Monica Mutale

One day last year, Monica Mutale, her parents, three older sisters, brother-in-law, niece and nephew stood in the middle of their Cole Harbour street, holding hands, posing for a special family portrait. It was the 30th anniversary of her parents’ arrival in Canada. “You look at the circumstances my parents came out of, especially my dad and the poverty he experienced. All he wanted was a better life for his kids. He really looked at us with pure pride.”

Monica’s parents, Elias from Zambia, and Sheena, born in Congo but raised in Zambia, were tired of the political situation at home. Educated by Catholic missionaries, they spoke English so they moved to Canada in 1988 with three little girls. After studying at Acadia University, Elias became pastor at Baptist churches in the Annapolis Valley while Sheena practised social work.

It’s strange to have a place that feels like home, but doesn’t feel like home.

“I know it was tough,” says Monica. “Besides being cold, you’re completely alone. The churches took us in and became our family.” Monica was the only daughter born in Canada. “I always felt they had something special I didn’t have. As a kid I would say they were African-Canadian and I was Canadian-African. I remember attending their citizenship ceremony and just feeling very left out.” Two sisters speak their parents’ native language, Bemba, fluently, while the third understands. “I can barely speak a word,” says Monica. Her parents often organized African cultural events. “We’d look forward to it all year round. You get to share what was inside your house that almost felt like a secret.”

The family moved to Halifax in 1998, as Sheena got a job here. They all remain, except one sister who works in human resources in Ontario. Another sister is a lawyer, while another works at a parent-resource centre.

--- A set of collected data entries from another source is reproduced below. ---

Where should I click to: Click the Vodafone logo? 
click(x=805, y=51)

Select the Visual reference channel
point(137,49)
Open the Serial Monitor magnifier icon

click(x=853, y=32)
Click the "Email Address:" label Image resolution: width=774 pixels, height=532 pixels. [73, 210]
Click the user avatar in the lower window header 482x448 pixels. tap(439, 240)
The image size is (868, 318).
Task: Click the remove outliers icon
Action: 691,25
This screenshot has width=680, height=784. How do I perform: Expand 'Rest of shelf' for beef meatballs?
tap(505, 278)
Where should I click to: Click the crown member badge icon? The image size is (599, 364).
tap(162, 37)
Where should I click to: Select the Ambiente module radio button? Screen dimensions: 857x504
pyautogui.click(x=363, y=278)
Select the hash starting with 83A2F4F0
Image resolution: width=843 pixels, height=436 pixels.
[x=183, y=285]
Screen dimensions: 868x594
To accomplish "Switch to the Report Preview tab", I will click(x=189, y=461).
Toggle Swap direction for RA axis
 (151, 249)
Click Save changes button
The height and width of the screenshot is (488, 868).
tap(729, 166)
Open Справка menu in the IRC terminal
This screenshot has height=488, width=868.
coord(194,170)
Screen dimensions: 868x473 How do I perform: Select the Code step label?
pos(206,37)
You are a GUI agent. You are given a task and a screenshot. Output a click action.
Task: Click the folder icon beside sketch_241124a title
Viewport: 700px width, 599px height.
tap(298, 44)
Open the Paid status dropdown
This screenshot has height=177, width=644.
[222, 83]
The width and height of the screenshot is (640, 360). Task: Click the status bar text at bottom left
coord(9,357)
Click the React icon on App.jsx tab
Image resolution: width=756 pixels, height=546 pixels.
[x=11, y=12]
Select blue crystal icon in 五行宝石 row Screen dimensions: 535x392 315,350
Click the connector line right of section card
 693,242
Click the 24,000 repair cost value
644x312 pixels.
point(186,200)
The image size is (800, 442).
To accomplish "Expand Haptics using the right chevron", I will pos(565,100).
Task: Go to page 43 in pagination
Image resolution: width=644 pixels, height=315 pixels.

Following high school, Monica wasn’t sure of her future. “I loved writing and the arts. That’s still my goal, whether fiction or reporting.” She earned her Bachelor of Journalism degree from the University of King’s College in 2013. She worked in public relations and communications. Needing a break from her career path, she’s currently a receptionist at a downtown spa. “I’d love to go back to school; I love learning,” she says, adding that public-interest law is a possibility. A committed volunteer, she has led student and community organizations, and is past chair of the African Diaspora Association of the Maritimes. While working there, she helped girls’ sports teams with equipment, communications, and social media. She also continues to assist newly arrived family and friends with their resumés.

Monica has visited Zambia three times. “I feel awkward there. It’s strange to have a place that feels like home, but doesn’t feel like home.” She does enjoy connecting with her cousins, although language restricts communication with her grandmother. Monica was once envious of friends and family born in Zambia, but is now more confident in her identity. “I think the value of who I am has become more clear. I’m starting to see and appreciate the benefits of being born here and raised here.”